Il PhD a tre ricercatori molisani della Cattolica
Le tesi di dottorato sono state discusse nei giorni scorsi presso l’Università di Maastricht
È il massimo titolo universitario, il sogno di qualsiasi ricercatore di professione. Per tre giovani scienziati dei Laboratori di Ricerca dell’Università Cattolica di Campobasso è arrivata la corona d’alloro a suggello delle tesi di dottorato discusse nei giorni scorsi presso l’Università di Maastricht.
Augusto di Castelnuovo, statistico nel Laboratorio di epidemiologia genetica e ambientale guidato da Licia Iacoviello, ha conseguito il PhD con una tesi sugli effetti benefici del consumo moderato di alcol, di cui è un vero esperto a giudicare dalle numerose pubblicazioni internazionali effettuate sull’argomento.
Romina di Giuseppe, giovane epidemiologa attualmente a Berlino per perfezionarsi nella ricerca nel campo della nutrizione, si è conquistata il PhD con pubblicazioni sul binomio tra alimentazione e malattie cardiovascolari, comprendenti anche alcuni dati del Progetto “Molisani”. Anche lei fa parte del Laboratorio di epidemiologia genetica e ambientale.
Emanuela Napoleone ha aggiunto il prezioso tassello a una carriera scientifica intensa.

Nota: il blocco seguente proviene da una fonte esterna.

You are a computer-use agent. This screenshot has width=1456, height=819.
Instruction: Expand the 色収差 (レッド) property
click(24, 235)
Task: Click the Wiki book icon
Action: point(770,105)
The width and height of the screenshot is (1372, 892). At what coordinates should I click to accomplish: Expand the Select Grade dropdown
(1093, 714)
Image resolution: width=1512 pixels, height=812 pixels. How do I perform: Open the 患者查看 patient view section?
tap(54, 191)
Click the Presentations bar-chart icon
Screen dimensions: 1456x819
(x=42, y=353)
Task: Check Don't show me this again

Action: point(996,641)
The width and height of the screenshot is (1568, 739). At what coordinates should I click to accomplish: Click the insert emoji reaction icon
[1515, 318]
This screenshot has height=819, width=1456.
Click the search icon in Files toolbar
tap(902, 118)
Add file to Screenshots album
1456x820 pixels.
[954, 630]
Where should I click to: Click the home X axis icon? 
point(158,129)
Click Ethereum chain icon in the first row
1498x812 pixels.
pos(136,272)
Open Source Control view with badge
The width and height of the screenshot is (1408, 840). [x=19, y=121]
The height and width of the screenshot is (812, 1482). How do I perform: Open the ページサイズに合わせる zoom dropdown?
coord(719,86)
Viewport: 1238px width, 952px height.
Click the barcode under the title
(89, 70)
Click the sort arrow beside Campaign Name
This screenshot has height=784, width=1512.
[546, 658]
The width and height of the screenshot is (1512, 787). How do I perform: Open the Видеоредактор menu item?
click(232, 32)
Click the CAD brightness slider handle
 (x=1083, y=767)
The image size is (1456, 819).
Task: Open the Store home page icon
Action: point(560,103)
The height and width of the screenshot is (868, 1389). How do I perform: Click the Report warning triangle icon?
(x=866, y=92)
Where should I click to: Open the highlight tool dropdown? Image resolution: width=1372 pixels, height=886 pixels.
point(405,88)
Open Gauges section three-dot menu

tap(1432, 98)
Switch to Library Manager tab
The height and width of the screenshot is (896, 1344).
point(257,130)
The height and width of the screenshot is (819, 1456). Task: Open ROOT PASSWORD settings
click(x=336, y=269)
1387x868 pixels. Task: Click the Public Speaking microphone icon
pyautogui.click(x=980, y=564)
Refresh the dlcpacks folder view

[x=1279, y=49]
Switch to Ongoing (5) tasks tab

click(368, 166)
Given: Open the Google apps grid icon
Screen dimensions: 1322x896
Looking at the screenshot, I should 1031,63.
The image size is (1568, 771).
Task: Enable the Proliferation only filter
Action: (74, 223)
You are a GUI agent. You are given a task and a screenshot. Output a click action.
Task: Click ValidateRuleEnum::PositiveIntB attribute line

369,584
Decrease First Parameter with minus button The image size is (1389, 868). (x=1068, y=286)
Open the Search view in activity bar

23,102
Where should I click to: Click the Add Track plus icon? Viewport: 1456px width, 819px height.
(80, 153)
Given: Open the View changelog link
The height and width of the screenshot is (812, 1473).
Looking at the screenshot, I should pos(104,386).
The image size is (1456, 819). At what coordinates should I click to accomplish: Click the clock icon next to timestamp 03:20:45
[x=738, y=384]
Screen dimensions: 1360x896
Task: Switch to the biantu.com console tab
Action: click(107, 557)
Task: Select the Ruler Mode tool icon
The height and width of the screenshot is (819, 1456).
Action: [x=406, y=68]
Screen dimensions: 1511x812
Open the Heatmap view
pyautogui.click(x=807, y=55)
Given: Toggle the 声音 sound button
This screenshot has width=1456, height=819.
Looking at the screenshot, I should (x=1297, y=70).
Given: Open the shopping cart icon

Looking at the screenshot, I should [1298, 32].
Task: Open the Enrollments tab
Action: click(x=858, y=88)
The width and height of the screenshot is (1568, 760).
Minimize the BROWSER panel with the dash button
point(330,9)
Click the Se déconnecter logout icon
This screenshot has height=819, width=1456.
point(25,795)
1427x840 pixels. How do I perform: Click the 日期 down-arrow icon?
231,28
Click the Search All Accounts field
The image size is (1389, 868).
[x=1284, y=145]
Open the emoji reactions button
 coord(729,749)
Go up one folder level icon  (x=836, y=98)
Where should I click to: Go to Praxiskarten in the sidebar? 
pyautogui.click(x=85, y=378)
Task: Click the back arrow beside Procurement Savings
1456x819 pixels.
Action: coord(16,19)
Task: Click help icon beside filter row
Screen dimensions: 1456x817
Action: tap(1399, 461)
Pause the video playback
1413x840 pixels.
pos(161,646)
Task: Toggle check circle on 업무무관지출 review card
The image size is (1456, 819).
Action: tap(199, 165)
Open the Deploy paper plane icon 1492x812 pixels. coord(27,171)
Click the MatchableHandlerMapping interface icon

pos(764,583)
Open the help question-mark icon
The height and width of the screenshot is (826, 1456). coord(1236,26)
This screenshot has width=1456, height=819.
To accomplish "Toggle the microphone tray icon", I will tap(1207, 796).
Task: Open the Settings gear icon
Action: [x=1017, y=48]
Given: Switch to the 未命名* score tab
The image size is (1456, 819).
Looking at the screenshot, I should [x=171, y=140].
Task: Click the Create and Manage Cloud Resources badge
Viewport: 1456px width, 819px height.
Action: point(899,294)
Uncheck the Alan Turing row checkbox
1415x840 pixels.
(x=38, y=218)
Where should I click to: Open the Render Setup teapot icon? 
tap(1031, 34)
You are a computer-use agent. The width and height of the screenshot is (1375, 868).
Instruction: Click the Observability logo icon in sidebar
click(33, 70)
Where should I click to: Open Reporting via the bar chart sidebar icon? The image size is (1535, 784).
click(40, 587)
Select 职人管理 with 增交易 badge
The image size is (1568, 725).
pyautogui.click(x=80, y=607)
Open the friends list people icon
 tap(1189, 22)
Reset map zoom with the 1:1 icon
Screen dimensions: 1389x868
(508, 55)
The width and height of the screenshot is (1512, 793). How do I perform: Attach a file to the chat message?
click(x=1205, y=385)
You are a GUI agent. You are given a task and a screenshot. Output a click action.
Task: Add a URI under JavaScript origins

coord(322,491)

Con una tesi sul fattore tissutale, meglio conosciuto come Tissue factor, la ricercatrice del Laboratorio per lo studio delle interazioni tra trombosi e tumori che fa capo a Roberto Lorenzet ha esposto i risultati del suo lavoro di ricerca sul ruolo di cellule normali e patologiche nella coagulazione sanguigna.
(Da sinistra: Romina di Giuseppe, Emanuela Napoleone, Augusto di Castelnuovo)
“Conseguire un PhD è il sogno di ogni ricercatore, ma non è certo un punto di arrivo, semmai di partenza – ha commentato Giovanni de Gaetano, direttore dei Laboratori di ricerca della Cattolica di Campobasso – Ora i nostri ragazzi dovranno dimostrare ulteriormente tutto il loro valore scientifico, onorando con impegno e dedizione questo prestigioso titolo accademico che l’Università di Maastricht ha voluto rico-noscere al lavoro svolto qui nei nostri laboratori. Il dottorato internazionale è un banco di prova importante, un trampolino di lancio nell’olimpo della ricerca mondiale. Non ho alcun dubbio che i nostri ragazzi daranno il meglio, come d’altronde hanno fatto in tutti questi anni”.